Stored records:
/---

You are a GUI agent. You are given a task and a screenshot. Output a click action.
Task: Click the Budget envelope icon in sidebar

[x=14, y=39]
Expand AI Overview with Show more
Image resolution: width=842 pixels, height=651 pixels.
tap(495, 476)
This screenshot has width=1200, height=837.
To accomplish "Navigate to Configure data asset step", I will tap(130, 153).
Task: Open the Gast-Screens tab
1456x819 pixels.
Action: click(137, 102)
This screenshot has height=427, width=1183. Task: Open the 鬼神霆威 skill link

\---

What you return should match every line above exactly.

You are a GUI agent. You are given a task and a screenshot. Output a click action.
Task: Click the Budget envelope icon in sidebar

[x=14, y=39]
Expand AI Overview with Show more
Image resolution: width=842 pixels, height=651 pixels.
tap(495, 476)
This screenshot has width=1200, height=837.
To accomplish "Navigate to Configure data asset step", I will tap(130, 153).
Task: Open the Gast-Screens tab
1456x819 pixels.
Action: click(137, 102)
This screenshot has height=427, width=1183. Task: Open the 鬼神霆威 skill link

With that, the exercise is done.